2. Taking these mobility numbers as an indicator for driving, this suggests a fairly substantial reduction in gasoline usage of 50 percent per week as long as the shelter-in-place orders are in effect. Indeed, this week’s slide in ethanol production showed a drop of 35 percent of weekly production as compared to 4 weeks ago—a sizable drop, but still likely not enough to match the free fall in gas consumption. 

3. How long does this curtailment go on? While this week has seen both confirmed cases and deaths related to COVID-19 at their highest levels in the U.S. to date, there appears to be some glimmer of hope that this week will be the worst—with the much-anticipated curve flattening to follow. The White House has suggested the country could be in lockdown through the end of April. If so, and if we maintain this low level of mobility until then with a couple of weeks to get back to normal, the math would work out to 4 weeks of total lost gas/ethanol consumption. In corn terms, that would amount to roughly 425 MBU of excess corn that would have gone to ethanol that will now need to find another market. Livestock feed would likely absorb about 125 MBU of that 425 MBU not targeted for ethanol, but net corn usage losses are likely to be around 300 MBU.

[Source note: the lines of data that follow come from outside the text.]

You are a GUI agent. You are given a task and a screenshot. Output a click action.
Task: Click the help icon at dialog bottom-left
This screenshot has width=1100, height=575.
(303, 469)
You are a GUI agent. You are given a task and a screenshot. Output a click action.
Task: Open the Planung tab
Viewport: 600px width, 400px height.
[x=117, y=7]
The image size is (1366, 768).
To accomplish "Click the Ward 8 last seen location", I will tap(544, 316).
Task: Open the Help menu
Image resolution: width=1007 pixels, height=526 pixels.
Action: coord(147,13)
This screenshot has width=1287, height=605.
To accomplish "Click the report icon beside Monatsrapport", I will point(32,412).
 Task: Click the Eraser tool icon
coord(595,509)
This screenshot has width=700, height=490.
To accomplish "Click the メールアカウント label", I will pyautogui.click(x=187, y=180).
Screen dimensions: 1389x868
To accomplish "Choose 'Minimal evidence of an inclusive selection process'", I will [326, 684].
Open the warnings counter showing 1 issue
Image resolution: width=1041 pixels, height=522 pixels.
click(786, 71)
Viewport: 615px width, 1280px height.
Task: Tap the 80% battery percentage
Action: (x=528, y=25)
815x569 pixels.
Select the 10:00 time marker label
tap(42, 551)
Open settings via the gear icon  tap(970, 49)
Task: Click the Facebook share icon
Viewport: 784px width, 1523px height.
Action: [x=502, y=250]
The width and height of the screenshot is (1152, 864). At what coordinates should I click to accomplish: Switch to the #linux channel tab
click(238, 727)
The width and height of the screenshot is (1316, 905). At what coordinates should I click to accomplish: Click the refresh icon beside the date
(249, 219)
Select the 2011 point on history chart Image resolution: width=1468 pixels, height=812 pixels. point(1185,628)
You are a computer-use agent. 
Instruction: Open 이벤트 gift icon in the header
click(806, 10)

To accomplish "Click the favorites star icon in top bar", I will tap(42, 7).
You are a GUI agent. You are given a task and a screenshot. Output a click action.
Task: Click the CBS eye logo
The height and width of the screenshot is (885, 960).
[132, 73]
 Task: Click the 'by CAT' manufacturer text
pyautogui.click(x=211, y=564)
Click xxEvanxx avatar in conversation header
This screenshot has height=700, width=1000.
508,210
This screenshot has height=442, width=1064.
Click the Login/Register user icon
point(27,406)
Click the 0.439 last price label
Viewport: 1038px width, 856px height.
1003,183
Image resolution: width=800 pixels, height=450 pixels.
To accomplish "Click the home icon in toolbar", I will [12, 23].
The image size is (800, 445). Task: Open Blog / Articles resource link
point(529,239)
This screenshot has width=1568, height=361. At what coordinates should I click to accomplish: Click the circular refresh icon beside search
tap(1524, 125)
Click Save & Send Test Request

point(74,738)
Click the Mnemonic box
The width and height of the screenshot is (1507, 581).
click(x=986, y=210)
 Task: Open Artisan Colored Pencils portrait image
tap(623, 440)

4. But those numbers painted above could be worse if the coronavirus continues to spread unchecked. As the map below illustrates, the degree to which geographies have decreased mobility differs widely. The West Coast was aggressive early on to impose shelter-in-place orders. And although New York and New Jersey did have some early restraints in March, they were not as effective at reducing mobility. It could be plausible that more cases spread to areas less affected today, as mobility rates have only marginally reduced for the interior of the U.S. In other words, a quick turnaround to business as usual seems unlikely for the U.S., and that would imply that gasoline demand faces a longer tail on its way to recovery.

mobility-reduction-040620

What this means for the U.S. farmer

FBN believes a 425 MBU drop in corn use for ethanol could be a distinct reality in the coming weeks on a pre-coronavirus annual forecast of 5,425 MBU from USDA. On Thursday, USDA did revise their annual corn for ethanol forecast down to 5,050 MBU—a 375 MBU reduction. We expect corn prices to likely be trading in the $3.20 to $3.40 area on the futures market for the coming months without significant improvements on ethanol or export metrics every week.